Фудидзян, госпиталь. Откомандирован из дивизии

В отличие от Володьки и Мишуты, я в войне с Японией отделался ранением в предплечье и около месяца пробыл в Фудидзяне, грязном китайском пригороде Харбина, баюкая на перевязи раненую руку и совершенно изнывая от бездействия, тоски и страшных маньчжурских мух, прозванных пикирующими бомбардировщиками — на каждого из нас приходилось даже не сотни, а тысячи этих тварей, и ни металлические сетки на окнах палат, ни марлевые полога в дверных проемах не защищали полностью от их укусов.

Такого царства свалок и таких зловонных груд гниющих отбросов, такой антисанитарии и таких зловредно-назойливых, размером с пчелу или даже шмеля, мух я нигде никогда больше не видел. Там, в Фудидзяне, я все время с грустью вспоминал, точнее, впервые затосковал по Европе, по чистеньким городам и хуторам Германии, по ухоженным немецким полям, дорогам и лесам и, конечно, по роскошному трехкомнатному «люксу», в котором, несмотря на майский категорический приказ командующего фронтом о переводе офицерского состава на казарменное положение и июньский, еще более грозный — главнокомандующего только что образованной Группы оккупационных войск, я волею судеб провел два послевоенных месяца, ничуть не подозревая, что в таких прекрасных условиях мне в моей довольно долгой жизни уже больше никогда не придется обитать.
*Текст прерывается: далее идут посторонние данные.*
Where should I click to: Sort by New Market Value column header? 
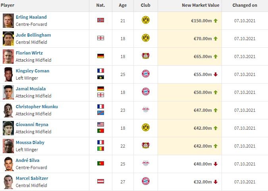click(201, 5)
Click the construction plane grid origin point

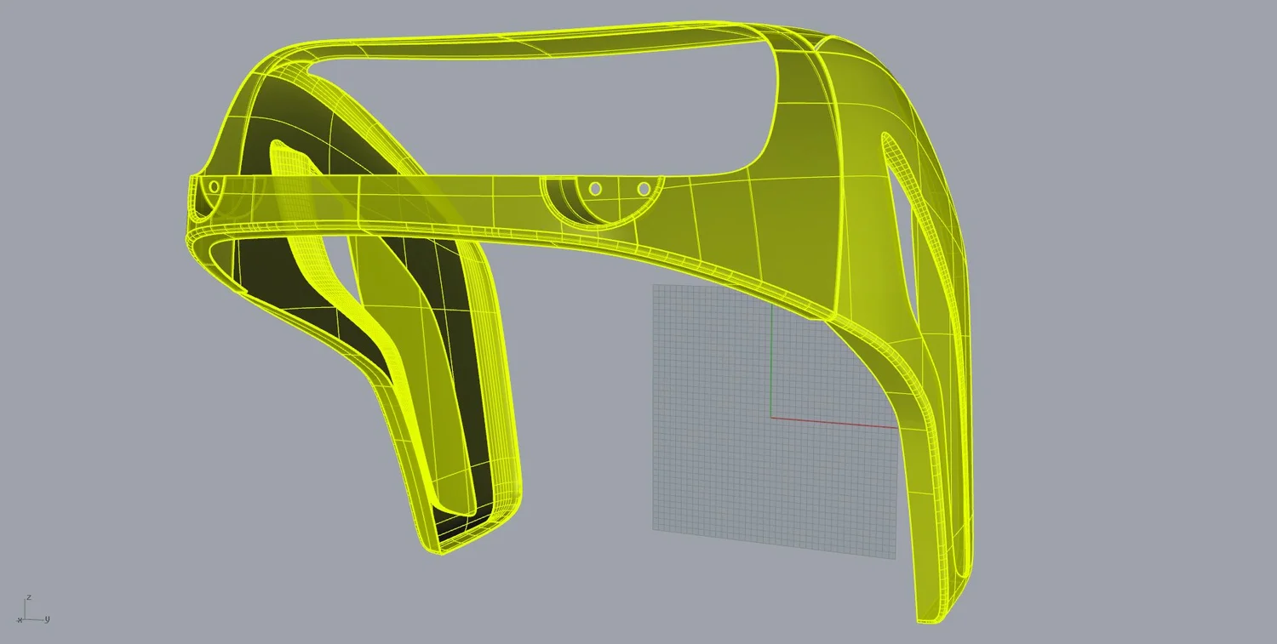(x=771, y=418)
Дивизию, в составе которой я воевал в Маньчжурии, в середине сентября передислоцировали на территорию страны, в Приморье, и не в таежные землянки, а в прежний обустроенный гарнизон, что не могло не радовать, и тут — волею судеб тринадцатого числа, день в день, спустя ровно год после того, как меня тяжело ранили в Польше, — случилось обидное или даже оскорбительное. Долечиваться в команде выздоравливающих дивизионного медсанбата оставили только офицеровдальневосточников, а тех, кто воевал на Западе, в Европе — шесть человек, в том числе и меня, — неожиданно, в одночасье, перевели в армейский госпиталь, предварительно выведя приказом за штат дивизии; на должности же наши назначили людей из корпусного резерва, опять же исключительно дальневосточников и забайкальцев. Как говорили, сделано это было по инициативе или настоянию начальника политотдела дивизии полковника Зудова, пробывшего всю войну на Дальнем Востоке и убежденного, что те, кто воевал на Западе и посмотрел условия жизни за границей, отравлены знакомством с капитализмом, восхваляют его, подрывая тем самым основы советского патриотизма, а следовательно, и боевой дух армии.
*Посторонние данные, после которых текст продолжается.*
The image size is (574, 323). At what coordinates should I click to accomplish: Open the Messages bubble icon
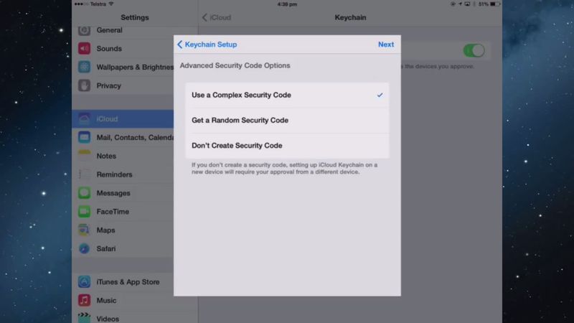(84, 192)
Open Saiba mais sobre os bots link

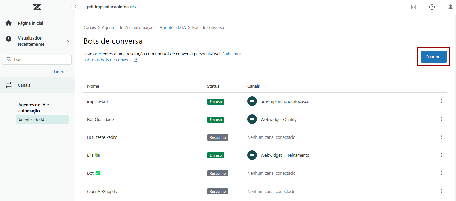[x=232, y=54]
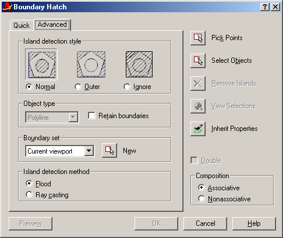Image resolution: width=283 pixels, height=238 pixels.
Task: Click the Inherit Properties brush icon
Action: click(198, 129)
Разумеется, я ничего не подрывал, я с детства был осторожен и не болтлив, постоянно памятуя внушаемое мне настойчиво с дошкольного, наверное, возраста и бабушкой, и дяшкой Круподеровым, и — с непременными угрозами и сованием кулака под нос — дедом: «Не болтай!.. Держи язык за зубами!.. Помалкивай!.. Короткий язык — залог здоровья и долгой жизни!.. Плевку там не разевай!.. О политике не разговаривай и рта не открывай, иначе посадят и тебя, и всех нас! Будешь болтать — мозги вышибу!..» Особенно меня наставляли, когда я отправлялся в соседнюю деревню к приятелю и однокласснику Егорке Клюкину, чей отец был партийцем и занимал в районе какую-то должность — его возили на тарантасе. И бабушка, и дед жили в убеждении, что коммунисты обязаны доносить о всех разговорах куда следует и получают за это деньги, ради денег они якобы мог у т запросто упрятать в тюрьму любого, отчего бабушка называла членов партии иудами или христопродавцами, а дед — лягавыми. Мои отец и мать были коммунистами, и, после долгих размышлений я, не выдержав, спросил у бабушки: «Они что, тоже иуды или лягавые?» — «Не знаю, не знаю!» — с явным недовольством, неопределенно ответила она.